## EXCERPTED PASSAGE
........

LSE - Small Logo
LSE - Small Logo

Anna Gavurin

January 27th, 2014

Holocaust Memorial Day reflections on Yad Vashem

0 comments

Estimated reading time: 5 minutes

Anna Gavurin

January 27th, 2014

Holocaust Memorial Day reflections on Yad Vashem

0 comments

Estimated reading time: 5 minutes

Mariah 2

Mariah Wilde is a third year Sociology undergraduate. For Holocaust Memorial Day Mariah shared with us her experience visiting Yad Vashem as part of the LSE interfaith trip to the Holy Land… 

 

Before entering Yad Vashem there is a pathway leading to the museum named The Avenue of the Righteous among the Nations. It commemorates the noble acts of human kindness shown towards victims of the Holocaust by non-Jews. Not only did it highlight an appeal to the human condition, but also it showed how humbled nations of peoples could be after beautiful acts carried out generations ago.

As you walk along the pathway there are various plaques with the names of people from all around the world and their contribution.

........

## DATA
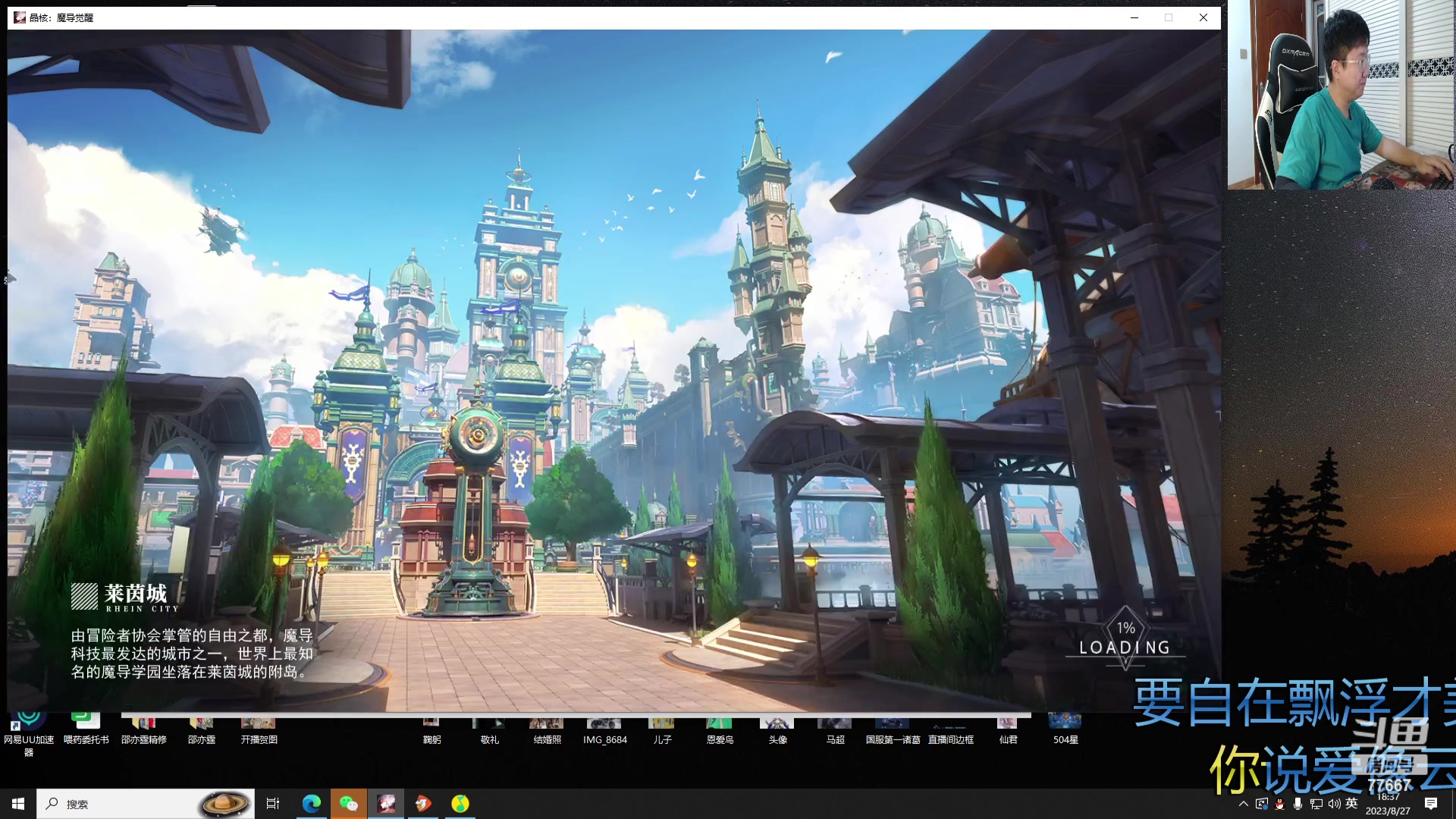Switch to the game's taskbar icon
1456x819 pixels.
(386, 804)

........

## STATED TASK A
Answer these questions about the Yad Vashem reflection:
(i) What year and subject is Mariah Wilde studying?
(ii) What is the pathway before the museum called?
(iii) What do the plaques along the pathway show?
## STATED TASK B
Please carry on the Yad Vashem reflection, starting right after its final sentence.
The listing has no connection to the text.

## FINAL ANSWER A
(i) She is a third-year Sociology undergraduate.
(ii) The Avenue of the Righteous among the Nations.
(iii) The names of people from all around the world and their contribution.

## FINAL ANSWER B
This was paralleled in the meaning of the Carob trees planted along the pathway that represented seeds of peace being planted by previous generations still maintained over time.  This was particularly profound because it was so peaceful and demonstrated just how dense an event it was.

It is often hard to conceive that such an atrocity occurred, especially on such a mass scale, but to think that there were glimmers of hope from others who were not directly subject to the same pain was a wonderful inclusion of the museum.

Yad Vashem
Yad Vashem: ‘I will give them an everlasting name’ (Isiah 56:5)

I’m mentioning this pathway because it is the first thing you see when entering Yad Vashem (and exploring what was in my experience the best museum solely focussing on the Holocaust that I’ve ever visited), but it’s also the last thing that you see after an emotionally testing space. It’s host to many painful stories victims, survivors and the strategy of perpetrators, but the pathway is what leads you out of the museum and intentionally reminds you about the responsibility we all have to respond to suffering when we see it.

Yad Vashem will always be a pertinent memory for me. My personal remembrance of one of the darkest episodes in human history will have this image of hope attached to it for years to come.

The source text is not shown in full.